Roy C. Lackey rclackey at stic.net
Mon Mar 15 23:02:57 PDT 2010


Gwern wrote:
> 'pretty young woman'? Hold on, isn't Cassie's age late thirties-early
> forties?

No. She was "thirtyish" (207).

> She can still be attractive, but by that age the adjectives
> have usually dropped the 'young' bit and replaced 'pretty' with
> 'beautiful' or 'handsome'. We can only describe her - as Ambassador
> Klauser does - as a 'young woman' and 'luscious' because of the mojo.
> (We expect sex idol stars who wear 3-square inch bikinis to be in
> their 20s, after all.)

Pretty and young were my terms. Merely pretty, as she was pre-mojo, as
distinguished from mojo beautiful. Young as seen from the perspective of
someone my age -- or Klauser's. As you point out below, the Cassie who came
to see Klauser looked so much older than the Cassie he had seen on video
that he thought she might be beautiful Cassie's mother.
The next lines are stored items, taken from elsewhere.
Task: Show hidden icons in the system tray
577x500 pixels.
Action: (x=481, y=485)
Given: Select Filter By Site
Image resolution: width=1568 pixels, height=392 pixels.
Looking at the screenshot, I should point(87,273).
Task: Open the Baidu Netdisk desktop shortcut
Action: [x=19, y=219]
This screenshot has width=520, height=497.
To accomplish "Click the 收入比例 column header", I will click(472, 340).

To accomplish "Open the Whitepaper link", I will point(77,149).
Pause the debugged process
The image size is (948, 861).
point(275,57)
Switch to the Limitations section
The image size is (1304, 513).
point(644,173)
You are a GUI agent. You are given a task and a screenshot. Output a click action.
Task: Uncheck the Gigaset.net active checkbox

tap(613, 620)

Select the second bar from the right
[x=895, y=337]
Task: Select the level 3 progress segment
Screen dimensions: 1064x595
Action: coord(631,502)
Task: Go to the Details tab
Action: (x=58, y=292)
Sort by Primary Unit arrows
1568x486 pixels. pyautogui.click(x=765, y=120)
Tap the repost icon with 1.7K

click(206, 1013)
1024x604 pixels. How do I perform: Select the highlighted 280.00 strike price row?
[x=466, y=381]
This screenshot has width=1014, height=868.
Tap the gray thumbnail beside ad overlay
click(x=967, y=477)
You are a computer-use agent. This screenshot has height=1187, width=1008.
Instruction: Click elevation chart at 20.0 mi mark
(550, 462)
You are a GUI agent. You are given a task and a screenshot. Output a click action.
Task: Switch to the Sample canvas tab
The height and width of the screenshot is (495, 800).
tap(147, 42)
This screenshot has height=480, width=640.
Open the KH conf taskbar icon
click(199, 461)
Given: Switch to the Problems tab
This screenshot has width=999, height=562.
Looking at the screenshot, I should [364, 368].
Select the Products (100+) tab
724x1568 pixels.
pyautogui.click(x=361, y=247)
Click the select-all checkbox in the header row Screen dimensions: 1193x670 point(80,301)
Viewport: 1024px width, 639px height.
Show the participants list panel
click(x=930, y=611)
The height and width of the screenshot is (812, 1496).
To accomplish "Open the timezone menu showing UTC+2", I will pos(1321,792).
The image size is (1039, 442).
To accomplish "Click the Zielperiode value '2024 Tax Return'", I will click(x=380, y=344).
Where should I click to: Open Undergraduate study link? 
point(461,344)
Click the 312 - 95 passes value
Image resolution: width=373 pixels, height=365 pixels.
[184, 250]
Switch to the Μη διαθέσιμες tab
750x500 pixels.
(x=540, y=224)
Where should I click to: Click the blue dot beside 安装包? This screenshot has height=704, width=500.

> By the time Cassie has, months later, recovered from the island and
> consulted beauticians (who would do much, but not 'enough'; presumably
> 'enough' would be Cassie mojo level of beauty), and go to Klauser, who
> is scrutinizing her, hazards a guess that Cassie is her mother. Going
> by the usual ~20 age bracket, and remembering that Cassie is ~40, it
> works perfectly. But if Cassie is washed out and dry as dust and has
> dirty pale hair - looks like Margaret - then who would guess that she
> was Cassie's mother? The circumstances don't make 'mother' the
> overwhelmingly obvious guess. If Cassie is back to her usual self,
> though...

Cassie's usual self was thirtyish. Margaret, iirc, was said to be in her
fifties. The woman Klauser was looking at had obviously aged so much that he
could think of her as old enough to be Cassie's mother. In my experience, I
have never seen a thirtyish woman in modern times who looked old enough to
be her own mother. <g> I don't think that even Gideon could have transformed
a talented woman who looked anything like Margaret into the most beautiful
and desirable woman in the world.

> Margaret seems only to have known Cassie pre-mojo in passing - as
> someone she saw occasionally from a distant and heard a reasonable bit
> about. She then spends *months* with Cassie post-mojo, and like
> everyone else, seems to forget about ordinary pre-mojo Cassie.

Margaret had worked backstage for another actress in "The Red Spot"; she
knew perfectly well what pre-mojo Cassie looked like.